“The part I’ve been most obsessed with recently”—she picked up the novel from her desk and read the above paragraphs—“it’s like Melanie exists between being a woman and the ghost of a woman. It’s something in between. I have to think it through.”
Elizabeth lifted her nightgown over her head. She drew my hands to her breasts. “Just touch, here.” She had her eyes closed. It was as if she was trying not only to banish the paragraphs, but to make herself be locatable.
“With your mouth now,” she said.
The Fifth Lindy Lesson
I PRACTICED TO THE Boswell Sisters album, usually when Elizabeth was at the library. I even purchased a used herringbone sports coat at Harold’s Haberdashery (whose sign read, A Touch of the Old Country) on Sackville Street. “All first-time customers get a tie thrown in gratis,” Harold himself said. I was wearing the sports coat when Elizabeth came back from some errand or other. We moved the chaise longue aside and practiced the lindy. “I’d say we’re somewhere between intermediate and advanced,” she said when we sat down for a late dinner. “Though I’ve never seen advanced.”
Then came the fifth lesson. It had been two weeks since the last one. Arnie Moran had, according to the note he left in our hotel mail slot, “suffered the grippe” and had had to postpone the previous week’s lesson.

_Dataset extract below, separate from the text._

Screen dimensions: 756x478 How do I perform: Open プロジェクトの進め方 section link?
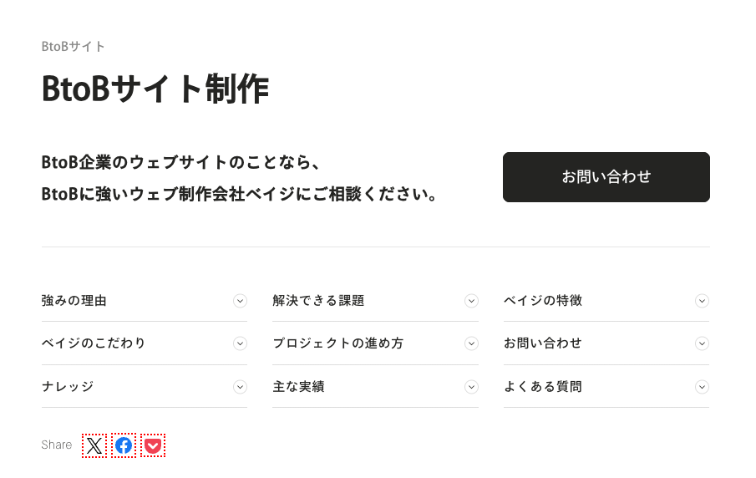click(x=337, y=343)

This night, Elizabeth and I got all gussied up and had a glass of wine before going down to the ballroom.
On the bandstand Arnie Moran was facing away from the students. When he turned, we saw that his nose was heavily bandaged, and under the bandage was a metal clamp of some sort. Elizabeth said, “That doesn’t look like the grippe to me.” He stepped up to the microphone and said, “Yowza! Yowza! Yowza! I’m risen up from my sickbed and raring to go! Let’s cut a rug!”
Once the music started, it struck me that Arnie had become more aggressively exacting in his hands-on instructions. Twice he cut in on couples, exiling the man rather crudely and being very critical of the woman’s steps. When he said to Elizabeth, “You look like you have a stomachache — happy thoughts now, happy heart,” Elizabeth said, “Back off!”
Arnie did back off, but he didn’t like it one bit. When he got to the microphone he offered a comment: “A few lessons under their belt and some people think they’re ready for a dance competition! Tsk tsk tsk.” Though it sounded only mildly petulant, his reprimand set a negative tone for the remainder of the lesson.
He lightened up a little at the end, saying into the microphone, “You’re the best group I’ve had this year. Yes, sir!” (Of course we were the only group he’d had.) Then he winced and touched his nose and, as he had done for the first four lessons, punched in a slow love ballad by Patti Page on the jukebox. Elizabeth and I clung tightly to each other. “I’d do it with you standing up right here, right now,” she whispered in my ear, “but it’d lack a sense of privacy, don’t you think?”
“Maybe just a little.”
When the song ended, everyone applauded and left the room. Arnie Moran unplugged the microphone, packed up all his accoutrements, and pushed the bandstand to the corner. He was now concentrating on his financial ledger. Elizabeth and I walked to the door. “I feel like asking Arnie Moran — but I won’t,” Elizabeth said. “I feel like asking him if he’s going to press charges against the creep Alfonse Padgett. The grippe my sweet ass!”
“You don’t know that Padgett did that to his nose,” I said.
“Who else?”
“I guess you’re right.”
“Want to go to Cyrano’s?”
“In your black dress and in my herringbone?”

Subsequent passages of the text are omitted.